On estime à 30 % les entreprises familiales qui franchissent la deuxième génération, et à seulement 10 % celles qui survivent à la troisième. Nous nous sommes intéressés à ces success stories et à leurs clés de réussite. Ce mois-ci, nous battons tous les records avec la famille Colin, qui perpétue la tradition de la terre depuis neuf générations ! Ils sont installés dans le charmant petit village de Thoré-la-Rochette, situé dans la vallée du Loir, à quelques kilomètres de la ville de Vendôme. Nous avons rencontré Pierre-François et son père Patrice.

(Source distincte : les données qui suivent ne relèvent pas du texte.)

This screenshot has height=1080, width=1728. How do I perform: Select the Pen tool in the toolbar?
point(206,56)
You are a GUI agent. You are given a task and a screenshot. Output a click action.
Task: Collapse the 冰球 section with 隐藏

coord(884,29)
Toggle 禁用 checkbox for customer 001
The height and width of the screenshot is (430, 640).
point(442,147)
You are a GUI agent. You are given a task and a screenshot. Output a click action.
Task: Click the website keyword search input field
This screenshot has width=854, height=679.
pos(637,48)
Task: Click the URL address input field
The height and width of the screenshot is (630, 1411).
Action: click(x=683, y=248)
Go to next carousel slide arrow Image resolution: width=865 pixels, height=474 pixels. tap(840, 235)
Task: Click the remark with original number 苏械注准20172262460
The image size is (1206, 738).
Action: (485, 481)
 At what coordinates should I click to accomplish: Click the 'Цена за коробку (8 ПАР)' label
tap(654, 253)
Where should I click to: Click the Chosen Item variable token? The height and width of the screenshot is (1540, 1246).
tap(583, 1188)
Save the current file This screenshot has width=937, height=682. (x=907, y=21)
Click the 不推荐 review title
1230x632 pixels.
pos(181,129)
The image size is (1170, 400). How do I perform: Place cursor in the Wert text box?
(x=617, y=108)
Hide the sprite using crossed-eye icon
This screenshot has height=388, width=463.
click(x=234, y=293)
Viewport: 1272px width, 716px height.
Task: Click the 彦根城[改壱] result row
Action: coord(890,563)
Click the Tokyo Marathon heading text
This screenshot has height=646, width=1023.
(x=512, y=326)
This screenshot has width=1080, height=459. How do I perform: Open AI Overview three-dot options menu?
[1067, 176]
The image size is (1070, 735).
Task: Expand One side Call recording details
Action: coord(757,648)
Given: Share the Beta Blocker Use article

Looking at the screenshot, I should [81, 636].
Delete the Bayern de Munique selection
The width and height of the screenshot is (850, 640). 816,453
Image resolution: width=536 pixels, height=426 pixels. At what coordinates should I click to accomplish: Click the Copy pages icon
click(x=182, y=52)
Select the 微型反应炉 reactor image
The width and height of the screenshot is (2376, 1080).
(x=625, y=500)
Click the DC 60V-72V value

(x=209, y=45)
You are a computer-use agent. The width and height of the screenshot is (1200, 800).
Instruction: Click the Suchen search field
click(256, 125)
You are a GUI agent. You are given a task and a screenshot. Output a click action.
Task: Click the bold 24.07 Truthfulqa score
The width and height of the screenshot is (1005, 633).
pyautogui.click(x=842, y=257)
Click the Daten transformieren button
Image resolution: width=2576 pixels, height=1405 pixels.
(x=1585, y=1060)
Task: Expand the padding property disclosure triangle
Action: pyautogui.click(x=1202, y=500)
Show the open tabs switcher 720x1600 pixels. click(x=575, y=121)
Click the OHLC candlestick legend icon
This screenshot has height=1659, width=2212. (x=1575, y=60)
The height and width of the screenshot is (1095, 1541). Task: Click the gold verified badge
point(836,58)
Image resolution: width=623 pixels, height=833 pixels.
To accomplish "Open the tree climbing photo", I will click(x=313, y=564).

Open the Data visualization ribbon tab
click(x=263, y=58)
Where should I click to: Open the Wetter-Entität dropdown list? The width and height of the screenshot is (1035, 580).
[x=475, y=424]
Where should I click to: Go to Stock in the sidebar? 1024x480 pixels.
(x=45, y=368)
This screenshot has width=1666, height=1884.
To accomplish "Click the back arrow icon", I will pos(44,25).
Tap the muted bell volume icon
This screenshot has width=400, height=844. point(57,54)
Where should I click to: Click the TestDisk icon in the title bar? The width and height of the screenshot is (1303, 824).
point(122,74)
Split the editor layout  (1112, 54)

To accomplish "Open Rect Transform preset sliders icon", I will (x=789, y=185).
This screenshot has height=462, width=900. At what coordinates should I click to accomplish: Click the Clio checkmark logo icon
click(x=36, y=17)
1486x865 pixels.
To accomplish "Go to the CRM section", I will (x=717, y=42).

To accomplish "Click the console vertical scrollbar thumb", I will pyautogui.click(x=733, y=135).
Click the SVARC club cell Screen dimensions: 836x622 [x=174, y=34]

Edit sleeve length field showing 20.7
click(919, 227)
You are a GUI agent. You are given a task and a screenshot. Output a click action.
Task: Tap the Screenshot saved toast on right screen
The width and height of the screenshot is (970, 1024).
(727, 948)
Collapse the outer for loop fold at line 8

Si aujourd’hui les Colin sont entièrement tournés vers les vignes, ça n’a pas toujours été le cas. En effet, leurs ancêtres paysans, à l’origine de la ferme (en 1735), étaient, comme dans la plupart des campagnes, axés sur de la polyculture. Comprenez un peu d’élevage, un peu de cultures céréalières, maraîchères et de viticulture. C’est dans les années 1900 qu’Émilien Colin a donné un coup d’accélérateur à l’exploitation viticole en développant la vente en direct du vin produit sur le domaine. Dès lors, la ferme s’est spécialisée dans cette voie au fil des générations. Chacun ayant apporté sa pierre à l’édifice pour la développer et marquer de son empreinte l’héritage familial, entre tradition et modernité. « C’est vrai que reprendre après huit générations peut faire peur, confie Pierre-François, à la tête du domaine depuis 2018, mais je pense qu’il vaut mieux éviter d’y penser. Le patrimoine, il est là, on le voit tous les jours, ce sont nos pieds de vieilles vignes. Si tu reprends l’exploitation juste pour suivre la tradition familiale et faire plaisir, ça ne marchera pas. La motivation première doit être la passion. » Qu’il s’agisse de lui ou de son père Patrice, aucun des deux n’a été forcé de reprendre l’entreprise familiale. C’est bien la passion qui les a fait rester et leur a donné envie de s’installer, à chaque fois au moment des vendanges. D’ailleurs, leurs frères et sœurs respectifs auraient très bien pu reprendre, mais leurs envies ont été différentes. « Mes parents pensaient que j’allais revenir au domaine, mais ça n’a pas été une évidence tout de suite », témoigne Patrice.
L’ouverture d’esprit comme clé de réussite
Patrice s’est retrouvé dans la viticulture un peu par hasard : « J’étais le plus nul de la classe, alors, mon père m’a dit “tu iras en école agricole”, confie-t-il en se remémorant le passé. Là-bas, j’ai suivi un bon copain qui voulait faire viticulture. Ensuite, j’ai poursuivi mes études en œnologie. J’ai multiplié les stages chez des vignerons partout en France et, plus tard, en Suisse et en Allemagne. J’avais envie de comprendre comment ils avaient bâti leur réputation, sur quoi ça reposait et comment ils la valorisaient. J’ai découvert des passionnés qui fabriquaient des vins naturels, très représentatifs de leur terroir. C’est comme ça que j’ai développé mes compétences en biodynamie. » Pierre-François s’est également forgé sa propre expérience, en parcourant le monde (France, Australie, Nouvelle-Zélande) et en prenant le savoir des anciens. « Je suis le plus jeune du domaine. On a un salarié, Gilles, qui est ici depuis plus de trente ans, c’est mon pilier. Il a une parfaite connaissance de la terre et des vignes. C’est important de reconnaître les compétences de son équipe et d’être conscient de ses propres limites », avoue-t-il.
Savoir s’entourer et faire confiance, être curieux, observer, écouter pour se nourrir des uns et des autres afin de perpétuer la tradition familiale tout en développant l’entreprise, c’est la manière dont Pierre-François souhaite diriger le Domaine Colin, comme son père Patrice a pu le faire auparavant.